### [The problem]
Print the material below verbatim, everything from the line containing "This screenshot has width=1804, height=841." down to the line containing "center [859, 525].", with both of those lines included.
━━━━━━━━━━━━━━━━━━━━
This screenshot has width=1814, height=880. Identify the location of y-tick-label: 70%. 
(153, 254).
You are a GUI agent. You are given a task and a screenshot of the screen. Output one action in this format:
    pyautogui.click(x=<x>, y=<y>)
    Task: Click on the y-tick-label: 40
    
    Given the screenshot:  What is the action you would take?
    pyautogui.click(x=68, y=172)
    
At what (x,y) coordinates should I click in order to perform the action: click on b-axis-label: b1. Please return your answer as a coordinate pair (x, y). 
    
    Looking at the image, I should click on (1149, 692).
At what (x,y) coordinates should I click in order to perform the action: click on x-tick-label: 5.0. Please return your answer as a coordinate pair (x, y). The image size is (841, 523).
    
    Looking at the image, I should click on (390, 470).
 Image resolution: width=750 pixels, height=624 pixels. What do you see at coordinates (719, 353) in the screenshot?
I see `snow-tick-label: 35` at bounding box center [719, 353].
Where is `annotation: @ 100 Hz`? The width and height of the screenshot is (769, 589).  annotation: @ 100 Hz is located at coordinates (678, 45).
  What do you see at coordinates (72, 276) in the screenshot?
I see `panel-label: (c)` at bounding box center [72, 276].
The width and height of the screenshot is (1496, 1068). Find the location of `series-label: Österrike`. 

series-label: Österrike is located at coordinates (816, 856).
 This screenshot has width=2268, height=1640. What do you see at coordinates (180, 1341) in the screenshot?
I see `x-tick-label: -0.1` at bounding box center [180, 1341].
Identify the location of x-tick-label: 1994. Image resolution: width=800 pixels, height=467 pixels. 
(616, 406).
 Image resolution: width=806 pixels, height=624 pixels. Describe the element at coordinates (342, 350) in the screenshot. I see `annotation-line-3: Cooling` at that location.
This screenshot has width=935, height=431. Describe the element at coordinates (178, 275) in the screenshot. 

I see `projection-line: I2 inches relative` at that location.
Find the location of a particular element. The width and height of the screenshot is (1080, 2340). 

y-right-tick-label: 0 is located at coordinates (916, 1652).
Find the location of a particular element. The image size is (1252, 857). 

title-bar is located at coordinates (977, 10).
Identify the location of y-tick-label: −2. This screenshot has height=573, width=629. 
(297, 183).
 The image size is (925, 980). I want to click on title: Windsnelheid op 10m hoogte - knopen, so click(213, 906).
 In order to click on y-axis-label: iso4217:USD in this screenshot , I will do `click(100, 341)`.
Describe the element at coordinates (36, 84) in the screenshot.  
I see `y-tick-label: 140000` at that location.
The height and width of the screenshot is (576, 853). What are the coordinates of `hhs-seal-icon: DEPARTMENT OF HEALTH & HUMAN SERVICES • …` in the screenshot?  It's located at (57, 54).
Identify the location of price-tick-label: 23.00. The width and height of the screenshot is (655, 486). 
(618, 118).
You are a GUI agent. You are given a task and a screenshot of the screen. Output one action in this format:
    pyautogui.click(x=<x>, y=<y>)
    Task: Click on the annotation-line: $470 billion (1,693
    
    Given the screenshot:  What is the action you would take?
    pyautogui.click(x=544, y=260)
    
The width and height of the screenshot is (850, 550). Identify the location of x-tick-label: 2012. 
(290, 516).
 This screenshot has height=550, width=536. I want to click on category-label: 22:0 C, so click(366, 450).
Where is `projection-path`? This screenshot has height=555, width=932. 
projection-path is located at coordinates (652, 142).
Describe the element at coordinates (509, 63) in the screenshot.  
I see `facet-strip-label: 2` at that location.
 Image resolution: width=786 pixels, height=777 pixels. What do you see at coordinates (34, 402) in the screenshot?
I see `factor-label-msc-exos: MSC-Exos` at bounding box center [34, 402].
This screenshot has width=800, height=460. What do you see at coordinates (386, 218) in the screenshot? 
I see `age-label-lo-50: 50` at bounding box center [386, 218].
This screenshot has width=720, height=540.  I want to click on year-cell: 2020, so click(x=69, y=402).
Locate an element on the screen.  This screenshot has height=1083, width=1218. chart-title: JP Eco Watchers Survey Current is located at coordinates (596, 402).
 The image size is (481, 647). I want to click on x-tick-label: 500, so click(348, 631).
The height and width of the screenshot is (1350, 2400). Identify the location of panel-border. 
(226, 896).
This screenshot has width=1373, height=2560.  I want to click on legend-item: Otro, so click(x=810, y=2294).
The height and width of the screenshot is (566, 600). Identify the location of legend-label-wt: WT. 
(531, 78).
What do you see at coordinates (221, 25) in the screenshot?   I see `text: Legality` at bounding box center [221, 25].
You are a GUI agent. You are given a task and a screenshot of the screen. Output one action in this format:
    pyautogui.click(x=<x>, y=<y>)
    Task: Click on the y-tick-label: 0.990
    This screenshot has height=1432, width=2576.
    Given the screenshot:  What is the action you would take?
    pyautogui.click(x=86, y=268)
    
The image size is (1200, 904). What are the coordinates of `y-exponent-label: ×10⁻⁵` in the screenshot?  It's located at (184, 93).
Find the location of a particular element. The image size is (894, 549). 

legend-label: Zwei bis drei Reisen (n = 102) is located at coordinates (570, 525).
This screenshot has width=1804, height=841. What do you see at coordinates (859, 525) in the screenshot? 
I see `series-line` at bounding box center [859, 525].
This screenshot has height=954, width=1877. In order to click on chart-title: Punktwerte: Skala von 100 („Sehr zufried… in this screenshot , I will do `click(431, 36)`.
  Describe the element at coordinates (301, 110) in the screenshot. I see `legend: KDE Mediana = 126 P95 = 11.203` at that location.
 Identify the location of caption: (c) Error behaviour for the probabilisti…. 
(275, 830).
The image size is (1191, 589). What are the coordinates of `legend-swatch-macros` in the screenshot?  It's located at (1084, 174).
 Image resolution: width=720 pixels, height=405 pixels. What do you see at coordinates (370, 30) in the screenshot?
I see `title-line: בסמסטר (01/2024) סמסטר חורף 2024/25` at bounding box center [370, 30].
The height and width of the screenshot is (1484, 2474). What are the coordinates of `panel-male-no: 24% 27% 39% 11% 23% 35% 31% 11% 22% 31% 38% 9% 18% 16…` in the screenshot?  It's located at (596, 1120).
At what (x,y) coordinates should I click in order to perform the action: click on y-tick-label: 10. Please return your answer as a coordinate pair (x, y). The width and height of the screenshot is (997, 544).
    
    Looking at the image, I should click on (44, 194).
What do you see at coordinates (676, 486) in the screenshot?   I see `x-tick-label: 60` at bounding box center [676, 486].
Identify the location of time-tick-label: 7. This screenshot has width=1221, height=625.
━━━━━━━━━━━━━━━━━━━━
### [Exercise response]
This screenshot has width=1804, height=841. What do you see at coordinates (859, 525) in the screenshot? 
I see `series-line` at bounding box center [859, 525].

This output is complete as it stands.